Most recently, in Lupyan v. Corinthian Colleges, Inc., ___ F3d ___(3rd Cir 2014), the presumption was overcome where an employee was terminated when she failed to return to work at the end of her 12 week FMLA leave. During the ensuing FMLA interference lawsuit, the employee claimed she had not been given notice that her leave was FMLA-qualifying and did not know she was required to return to work within 12 weeks. The employer moved for summary judgment arguing that it mailed the notice and was, therefore, entitled to a presumption that notice was proper under the mailbox rule. In support of its motion, the employer submitted affidavits of the individual who mailed the notice and individuals familiar with the employer’s internal mailing procedures. However, It offered no corroborating evidence that Lupyan received the notice. According to the Court of Appeals, since the notice was not sent by registered or certified mail, return receipt requested or any of the now common ways of assigning a tracking number to the notice, there was no direct evidence of either receipt or non-receipt.

According to the Court of Appeals, sending something regular mail these days creates a very weak presumption of receipt. Thus, the question of receipt was one for a jury and summary judgment was reversed:

 “It is certainly not expecting too much to require businesses that wish to avoid a material dispute about receipt of a letter to use some form of mailing that includes verifiable receipt when mailing something as important as a legally mandated notice.”

By contrast the Third Circuit noted that a “strong” presumption of receipt applies when notice is sent by certified mail, because it creates actual evidence of delivery in the form of a receipt.
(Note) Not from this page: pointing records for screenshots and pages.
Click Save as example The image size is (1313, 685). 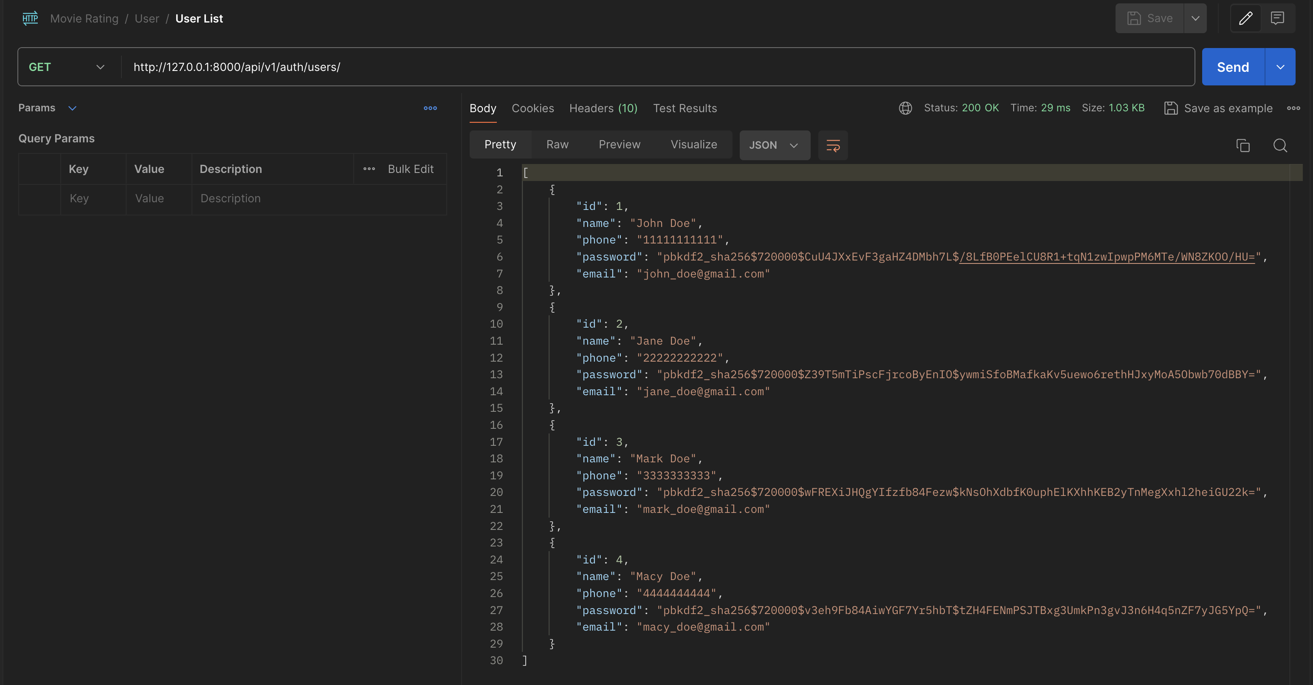[x=1218, y=108]
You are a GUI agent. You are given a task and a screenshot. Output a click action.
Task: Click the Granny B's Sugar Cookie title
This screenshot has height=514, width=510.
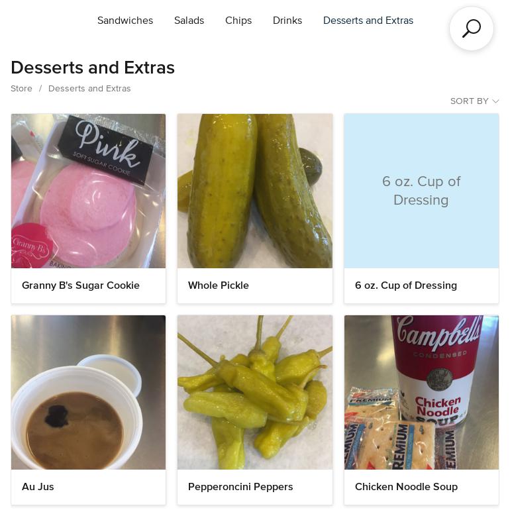click(81, 285)
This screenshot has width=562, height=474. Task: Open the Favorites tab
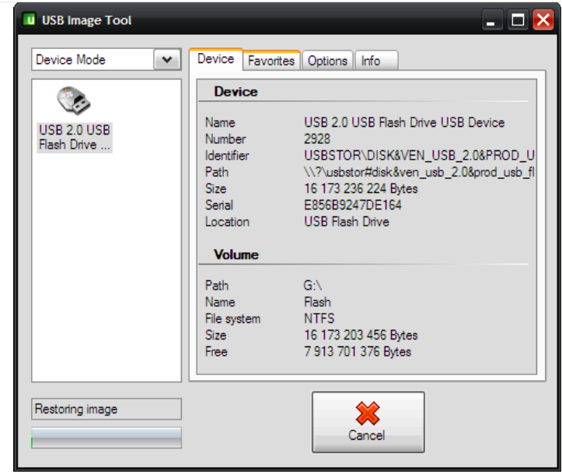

We have been advising clients for many years that when you send a document as important as an FMLA notice, a COBRA notice, benefits information or even a termination letter, it should be sent in such a manner that it can be tracked. We used to recommend certified mail, return receipt requested, but as more and more people chose not to go pick the letter up at the post office, we have moved away from the recommendation of certified mail in favor of Federal Express, UPS, or other overnight couriers, which provide a means of tracking the delivery. This is an effective way to create a strong presumption of receipt under the traditional mailbox rule and is highly recommended when you have to prove receipt of important information. Hand delivery and electronic delivery can also accomplish a “strong” presumption of receipt.